This repository implements chess-playing language models as described in our LAION research note. The models and datasets are available on HuggingFace.

For the classification approach (ROOK-CLF-9M), see the rook repository and try the interactive demo.

This repo contains code for:

  • ROOK: A chess-playing language model trained on a synthetic dataset with chain-of-thought evaluation from Stockfish.
  • ArbiterSim: A language model trained to simulate a chess environment from rollouts of ROOK self-play.
  • RookWorld: A single language model trained to generate both the ROOK policy and the ArbiterSim Environment through different prompt prefixes.
  • RookWorld Evol: Filter winning rollouts from self-play of the RookWorld Policy in the RookWorld Environment and continue training to achieve stepwise Policy self-improvement.

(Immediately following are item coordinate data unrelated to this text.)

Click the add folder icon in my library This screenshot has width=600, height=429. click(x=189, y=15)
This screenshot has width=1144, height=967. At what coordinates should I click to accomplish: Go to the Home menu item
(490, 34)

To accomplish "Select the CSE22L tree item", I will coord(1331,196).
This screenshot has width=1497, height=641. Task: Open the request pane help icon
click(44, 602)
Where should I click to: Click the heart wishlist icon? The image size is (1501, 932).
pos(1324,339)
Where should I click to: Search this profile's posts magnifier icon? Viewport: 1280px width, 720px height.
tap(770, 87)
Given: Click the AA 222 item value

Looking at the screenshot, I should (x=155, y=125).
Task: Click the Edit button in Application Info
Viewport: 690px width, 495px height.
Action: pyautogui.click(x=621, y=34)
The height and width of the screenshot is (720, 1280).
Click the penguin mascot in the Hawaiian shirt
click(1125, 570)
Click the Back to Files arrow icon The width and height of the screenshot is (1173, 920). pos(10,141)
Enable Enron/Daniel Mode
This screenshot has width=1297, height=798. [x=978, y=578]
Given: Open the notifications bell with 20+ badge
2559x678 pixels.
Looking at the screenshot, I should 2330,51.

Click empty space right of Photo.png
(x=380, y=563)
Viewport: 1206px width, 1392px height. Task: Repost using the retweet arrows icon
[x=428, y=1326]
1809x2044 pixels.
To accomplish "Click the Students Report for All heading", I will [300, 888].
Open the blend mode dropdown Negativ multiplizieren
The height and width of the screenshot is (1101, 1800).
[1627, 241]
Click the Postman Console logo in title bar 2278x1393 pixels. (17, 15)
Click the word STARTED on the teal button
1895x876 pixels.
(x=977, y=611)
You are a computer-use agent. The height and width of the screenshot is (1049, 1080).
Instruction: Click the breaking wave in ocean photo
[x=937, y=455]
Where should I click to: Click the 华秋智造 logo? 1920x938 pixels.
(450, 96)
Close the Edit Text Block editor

Thanks to the developers of these awesome dependencies:


ROOK: Reasoning Over Organized Knowledge

A chess-playing language model trained on a synthetic dataset with chain-of-thought evaluation from Stockfish.

basic ROOK setup

  • tested: linux (ubuntu 22.04), python 3.11, nvidia-gpu, cuda 12.4, cudnn 9.3, stockfish 16.1
  • download and unpack stockfish binary from here
  • set env STOCKFISH_PATH to binary with export $STOCKFISH_PATH=/path/to/stockfish-binary
  • create and activate a clean python virtual environment / conda environment
  • clone this repo git clone https://github.com/jorahn/RookWorld.git
  • cd into the repo folder cd RookWorld and run bash setup.sh
    • this will clone llm.c at a specific commit
    • copies files for dataset generation, training and evaluation of ROOK into llm.c
  • finalize environment setup for llm.c with dependencies like cuda, cudnn or cudnn-frontend and nccl as per llm.c docs
  • bash run.sh for
    • basic data gen (~20k samples, half human and selfplay, ~30 mins on 6 cores)
    • train minimal gpt2-small model on one GPU for 5000 steps (2 epochs) with bs=1 to val-loss ~0.83
    • convert model.bin to hf
    • run google/BIG-bench checkmate in one task eval (TODO: during training instead of hellaswag in llm.c)
      • consider that the training data generally does not contain mate-moves, as strong players usually resign beforehand and the stockfish engine games are often a draw and capped at move 60
    • run accuracy eval (32% invalid completions, 16% legal best moves, 0.6% correct best moves, 17.6% legal top 5 moves, 1.4% correct top 5 moves with greedy decoding)
    • run 50 matches against stockfish level 0
    • run self-play eval (avg ~3.5 legal half-moves in 50 self-play games with sampling: topk=5, temp=0.6)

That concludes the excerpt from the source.